ギリギリなんとか間に合ったか…急な事に肝を冷やした。
俺は時間稼ぎのために人型を叩き斬り距離を取る、クソ…一体どこの馬鹿だ!こんな所で紐なしバンジーをする奴は!!
少しの苛つきを覚えながらも疑問が出てくる…夜天羅の探知されずに現れたのか?それとも林の気配と関係があるのか?
そう思いながらレーヴァテインと合流。
「はっ!?なんでお前らがこんなとこに居るんだよ!?」
声を上げずにはいられなかった、レーヴァテインの腕の中にいた奴らは───
「か、覡君!?」
「覡じゃない!?」
そこに居たのは大崎と刺牙だった…意味がわからない、こいつら二人は確かゴルドーさんと一緒に行動していたはず…それがなぜこんな所に?わけがわからん!
「お前ら…なんでこんとこに居るんだ?」
「こ、こんなとこ?」
「私たちが聞きたいわよ!ここどこよ!?」
二人も状況がわからない?しかもここがどこかもわからないと混乱している。
「ここはアキレウサスだ、妖精の国フォルスラの近くにある神代遺跡。」
「はぁ!!!」
声を上げて驚く二人…まさか何かに巻き込まれているのか?この二人は。
「そんな!僕たちはオーザンガールの近くの遺跡いたはずだよ!?」
オーザンガールといえば…確かファーネイルだったか…この二人はそこで調査か何かをしていたんだろう。

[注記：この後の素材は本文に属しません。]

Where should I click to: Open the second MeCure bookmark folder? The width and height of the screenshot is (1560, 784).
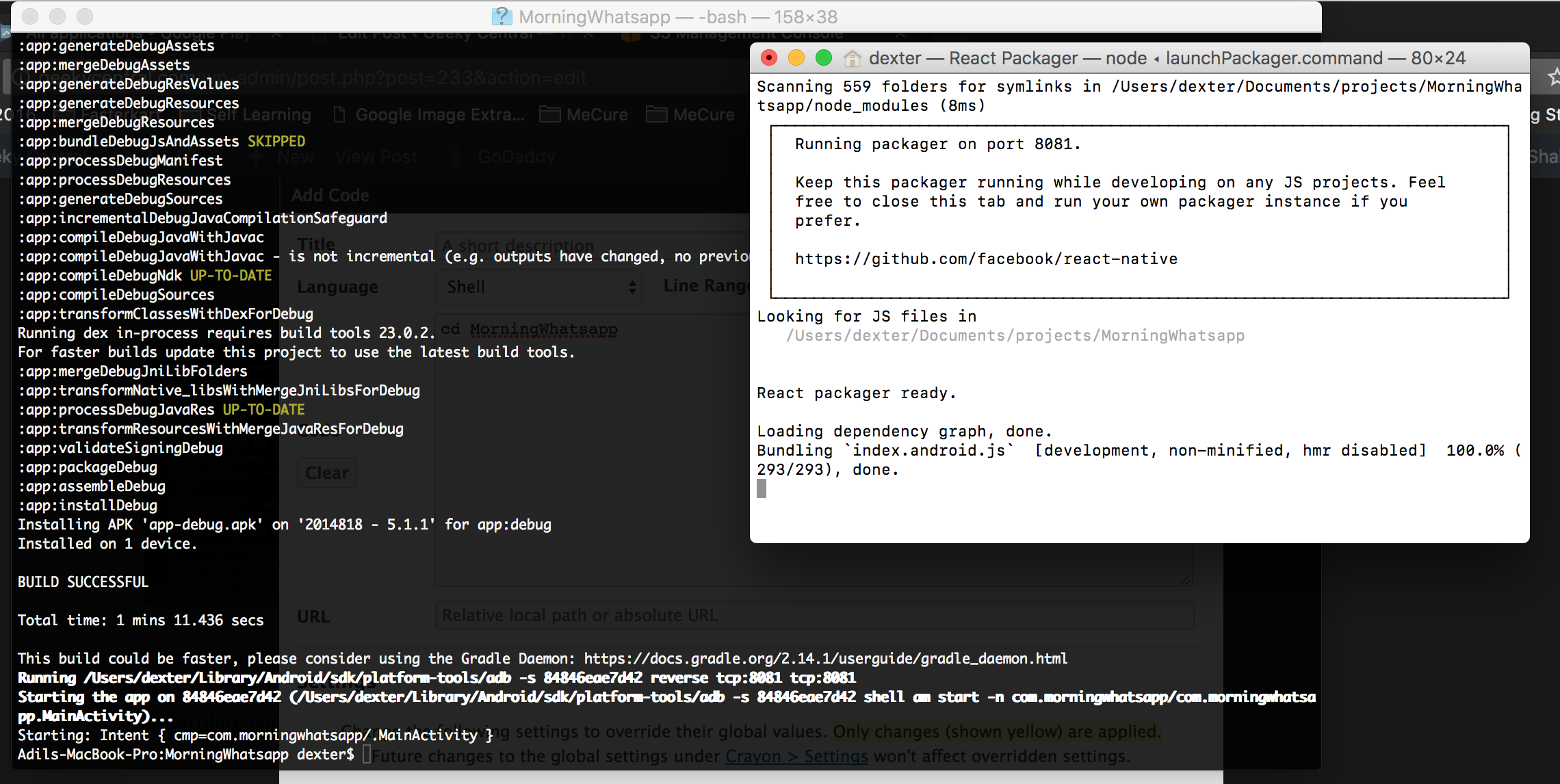pos(690,114)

「だが現実ここはアキレウサスだ…そんでもって───」
二人から視線を外して刀を構える、どうやら時間切れだ。
「戦闘中だ!!」
「コカ!!」
ガキンッ!!人型の左腕を弾く、短く火花が散る…返す刀で右腕を肩から斬りさらに追撃で全力で前蹴りをお見舞いして吹き飛ばす。
「とりあえず話は後だ!そこで大人しくしてろよ!!」
「い、いや!僕たちも戦うよ!」
そう言うと大崎は腰に身につけた剣を手に取る、だが…手が震えている。
武者震いかどうかはわからないがそもそも戦闘についてこれない。
「お前らじゃ無理だ!さっきの攻撃見えなかったろ!」
「っ…」
「レーヴァテイン!この二人を護衛してくれ!夜天羅も!すまないが二人を気にかけといてくれ!」
"了解じゃ!まかせるのじゃ!"
レーヴァテインへ指示を出し夜天羅への頼みごとが終わり俺は人型へ距離を詰める。
ここじゃ面倒だ、気になっていた林へと誘導しつつ戦闘をする。